--- Enunciado 1 ---
Na reportagem sobre o caso Havelange e Teixeira, em qual artigo do Código Criminal da Suíça se baseia a decisão de encerrar o caso contra os brasileiros?

--- Texto de leitura ---
Roberto Pereira de Souza
Do UOL, em São Paulo
Por que João Havelange e Ricardo Teixeira se livraram das acusações criminais na Justiça Suíça, após terem recebido US$ 15,6 milhões em propinas (apenas) entre agosto de 1992 e maio de 2000? Essa foi a grande dúvida dos membros do Comitê Europeu para Esportes e Ciência, durante a investigação da corrupção na Fifa, feita ao promotor suíço, Thomas Hildbrand, que denunciou os brasileiros.
A resposta do promotor está no relatório parcial divulgado pelos parlamentares europeus, esta semana.
A decisão do encerramento do caso contra os brasileiros se baseia no artigo 53 do Código Criminal da Suíça, “que trata de acordos feitos para reparação de danos”.
Por trás do livramento dos brasileiros acusados, há um acordo desenhado pela Fifa, no valor de R$ 6,2 milhões (R$ 5,1 milhões pagos por Teixeira e R$ 1,1 milhão pago por Havelange).
O promotor explicou: “Se o acusado (Havelange/Teixeira) reparou a perda, prejuízo ou ferimento causado (s) ou demonstrou esforço razoável para consertar o erro, a promotoria deve encerrar a ação criminal ou evitar levá-los a julgamento”.
Prevendo a dificuldade de compreensão por parte dos parlamentares europeus, Hildbrand avançou no código penal e citou o artigo 42, que também regula o chamado interesse público na condenação de um criminoso: “No caso de a pessoa ofendida se sentir reparada pelo acusado, o promotor público deverá encerrar o caso, por falta de necessidade de restauração de direito ferido”.

--- Material fornecido ---

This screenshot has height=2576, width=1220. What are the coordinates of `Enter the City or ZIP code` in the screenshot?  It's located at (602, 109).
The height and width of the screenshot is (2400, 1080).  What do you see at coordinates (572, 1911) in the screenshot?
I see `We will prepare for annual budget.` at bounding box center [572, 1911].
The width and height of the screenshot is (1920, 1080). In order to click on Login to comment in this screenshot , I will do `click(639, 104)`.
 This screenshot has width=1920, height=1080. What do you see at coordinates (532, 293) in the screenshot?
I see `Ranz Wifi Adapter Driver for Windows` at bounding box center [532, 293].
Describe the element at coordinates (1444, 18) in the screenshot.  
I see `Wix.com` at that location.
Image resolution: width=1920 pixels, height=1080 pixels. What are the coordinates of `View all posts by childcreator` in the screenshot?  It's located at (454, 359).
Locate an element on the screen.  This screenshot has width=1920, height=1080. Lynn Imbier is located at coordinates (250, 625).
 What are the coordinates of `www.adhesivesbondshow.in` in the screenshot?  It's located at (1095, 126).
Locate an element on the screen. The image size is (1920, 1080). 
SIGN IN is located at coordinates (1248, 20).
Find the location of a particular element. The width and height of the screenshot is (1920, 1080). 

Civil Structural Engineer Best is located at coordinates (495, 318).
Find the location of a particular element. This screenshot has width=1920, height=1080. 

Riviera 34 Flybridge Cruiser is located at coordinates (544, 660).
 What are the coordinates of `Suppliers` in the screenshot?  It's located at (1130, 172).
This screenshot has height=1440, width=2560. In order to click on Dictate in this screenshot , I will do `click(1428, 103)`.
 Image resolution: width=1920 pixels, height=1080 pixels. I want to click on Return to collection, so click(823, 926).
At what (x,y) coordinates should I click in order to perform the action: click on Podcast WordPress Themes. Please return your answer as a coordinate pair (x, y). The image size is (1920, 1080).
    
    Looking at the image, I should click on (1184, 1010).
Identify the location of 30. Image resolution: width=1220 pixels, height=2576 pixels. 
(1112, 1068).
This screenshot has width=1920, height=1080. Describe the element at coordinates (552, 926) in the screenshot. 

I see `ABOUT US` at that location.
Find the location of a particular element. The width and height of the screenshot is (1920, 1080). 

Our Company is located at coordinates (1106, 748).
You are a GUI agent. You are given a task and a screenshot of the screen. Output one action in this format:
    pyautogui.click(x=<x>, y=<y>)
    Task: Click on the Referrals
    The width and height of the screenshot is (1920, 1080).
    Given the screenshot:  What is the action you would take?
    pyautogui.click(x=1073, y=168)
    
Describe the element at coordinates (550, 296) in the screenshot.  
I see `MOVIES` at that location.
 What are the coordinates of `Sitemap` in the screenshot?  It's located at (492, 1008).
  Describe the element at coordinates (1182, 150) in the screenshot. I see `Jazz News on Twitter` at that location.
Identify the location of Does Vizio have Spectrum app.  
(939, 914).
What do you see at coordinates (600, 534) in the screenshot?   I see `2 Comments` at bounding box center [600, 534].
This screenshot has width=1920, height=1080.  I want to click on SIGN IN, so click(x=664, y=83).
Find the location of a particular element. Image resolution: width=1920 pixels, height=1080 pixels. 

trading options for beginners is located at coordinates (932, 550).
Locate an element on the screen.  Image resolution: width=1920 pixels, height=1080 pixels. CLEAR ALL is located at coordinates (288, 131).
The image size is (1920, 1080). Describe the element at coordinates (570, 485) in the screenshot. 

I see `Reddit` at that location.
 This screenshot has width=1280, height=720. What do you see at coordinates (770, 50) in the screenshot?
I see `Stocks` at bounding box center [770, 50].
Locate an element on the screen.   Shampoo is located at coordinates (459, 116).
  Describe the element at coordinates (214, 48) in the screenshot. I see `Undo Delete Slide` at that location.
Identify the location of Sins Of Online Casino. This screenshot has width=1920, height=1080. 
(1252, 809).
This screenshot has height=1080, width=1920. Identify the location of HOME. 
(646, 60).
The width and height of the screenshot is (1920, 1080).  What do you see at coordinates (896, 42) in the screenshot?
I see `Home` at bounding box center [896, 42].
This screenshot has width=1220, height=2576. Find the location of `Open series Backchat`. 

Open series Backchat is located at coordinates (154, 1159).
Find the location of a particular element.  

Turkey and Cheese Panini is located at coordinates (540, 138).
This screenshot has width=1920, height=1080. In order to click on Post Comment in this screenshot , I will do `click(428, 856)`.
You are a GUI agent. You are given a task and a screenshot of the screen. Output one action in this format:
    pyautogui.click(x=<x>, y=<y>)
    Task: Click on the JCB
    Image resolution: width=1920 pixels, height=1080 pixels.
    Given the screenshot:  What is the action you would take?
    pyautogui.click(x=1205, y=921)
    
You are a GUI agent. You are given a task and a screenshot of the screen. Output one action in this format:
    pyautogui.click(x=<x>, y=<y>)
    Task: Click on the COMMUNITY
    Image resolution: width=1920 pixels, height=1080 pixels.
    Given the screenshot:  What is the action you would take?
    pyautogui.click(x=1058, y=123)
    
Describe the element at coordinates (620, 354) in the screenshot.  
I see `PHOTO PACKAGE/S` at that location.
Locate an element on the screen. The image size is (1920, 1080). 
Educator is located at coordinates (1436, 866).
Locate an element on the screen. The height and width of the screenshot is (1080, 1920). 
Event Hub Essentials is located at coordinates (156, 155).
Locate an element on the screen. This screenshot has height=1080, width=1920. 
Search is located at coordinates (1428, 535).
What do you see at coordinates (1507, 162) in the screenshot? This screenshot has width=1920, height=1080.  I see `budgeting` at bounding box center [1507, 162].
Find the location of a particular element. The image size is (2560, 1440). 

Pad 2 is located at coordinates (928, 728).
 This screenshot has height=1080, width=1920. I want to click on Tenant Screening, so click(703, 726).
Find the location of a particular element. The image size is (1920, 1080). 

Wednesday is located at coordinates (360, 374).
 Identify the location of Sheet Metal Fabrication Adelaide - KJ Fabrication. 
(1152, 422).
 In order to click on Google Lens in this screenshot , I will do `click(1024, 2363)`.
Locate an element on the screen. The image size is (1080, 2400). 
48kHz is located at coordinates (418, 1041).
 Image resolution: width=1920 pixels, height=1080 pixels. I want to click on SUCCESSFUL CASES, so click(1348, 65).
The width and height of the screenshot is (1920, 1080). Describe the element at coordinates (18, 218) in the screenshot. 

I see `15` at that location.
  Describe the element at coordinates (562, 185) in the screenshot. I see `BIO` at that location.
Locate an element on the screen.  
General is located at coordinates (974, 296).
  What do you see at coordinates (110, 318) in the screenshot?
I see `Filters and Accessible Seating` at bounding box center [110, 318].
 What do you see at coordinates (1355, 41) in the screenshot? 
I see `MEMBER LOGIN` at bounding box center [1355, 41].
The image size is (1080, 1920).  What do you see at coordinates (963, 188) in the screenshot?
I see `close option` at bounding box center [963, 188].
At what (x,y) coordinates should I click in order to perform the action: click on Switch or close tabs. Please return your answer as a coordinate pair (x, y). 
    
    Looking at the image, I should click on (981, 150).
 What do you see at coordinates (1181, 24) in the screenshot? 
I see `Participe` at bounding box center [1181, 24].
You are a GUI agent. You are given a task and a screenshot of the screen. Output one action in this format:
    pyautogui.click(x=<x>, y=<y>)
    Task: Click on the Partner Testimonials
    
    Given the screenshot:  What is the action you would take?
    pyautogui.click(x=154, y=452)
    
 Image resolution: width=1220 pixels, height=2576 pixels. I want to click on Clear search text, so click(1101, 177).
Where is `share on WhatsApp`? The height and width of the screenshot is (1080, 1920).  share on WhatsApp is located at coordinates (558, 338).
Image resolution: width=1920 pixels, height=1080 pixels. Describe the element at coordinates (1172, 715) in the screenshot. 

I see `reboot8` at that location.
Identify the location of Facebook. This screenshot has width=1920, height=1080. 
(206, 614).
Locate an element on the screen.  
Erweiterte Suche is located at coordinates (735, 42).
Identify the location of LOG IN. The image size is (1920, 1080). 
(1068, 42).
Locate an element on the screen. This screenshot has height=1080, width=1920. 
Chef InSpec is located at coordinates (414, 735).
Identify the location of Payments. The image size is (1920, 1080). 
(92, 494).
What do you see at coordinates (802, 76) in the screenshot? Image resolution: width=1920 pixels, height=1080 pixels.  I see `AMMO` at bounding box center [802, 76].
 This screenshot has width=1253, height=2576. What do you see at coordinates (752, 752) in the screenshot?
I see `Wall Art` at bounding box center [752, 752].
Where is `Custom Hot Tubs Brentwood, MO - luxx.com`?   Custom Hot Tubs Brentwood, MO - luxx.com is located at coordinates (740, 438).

--- Enunciado 2 ---
Converta em uma lista JSON de strings, com uma string por linha e sem as linhas em branco, tudo o que vai do início das entradas até a linha que contém "center [532, 293].", inclusive.

--- Resposta do exercício 1 ---
No artigo 53 do Código Criminal da Suíça.

--- Resposta do exercício 2 ---
[
  "This screenshot has height=2576, width=1220. What are the coordinates of `Enter the City or ZIP code` in the screenshot?  It's located at (602, 109).",
  "The height and width of the screenshot is (2400, 1080).  What do you see at coordinates (572, 1911) in the screenshot?",
  "I see `We will prepare for annual budget.` at bounding box center [572, 1911].",
  "The width and height of the screenshot is (1920, 1080). In order to click on Login to comment in this screenshot , I will do `click(639, 104)`.",
  " This screenshot has width=1920, height=1080. What do you see at coordinates (532, 293) in the screenshot?",
  "I see `Ranz Wifi Adapter Driver for Windows` at bounding box center [532, 293]."
]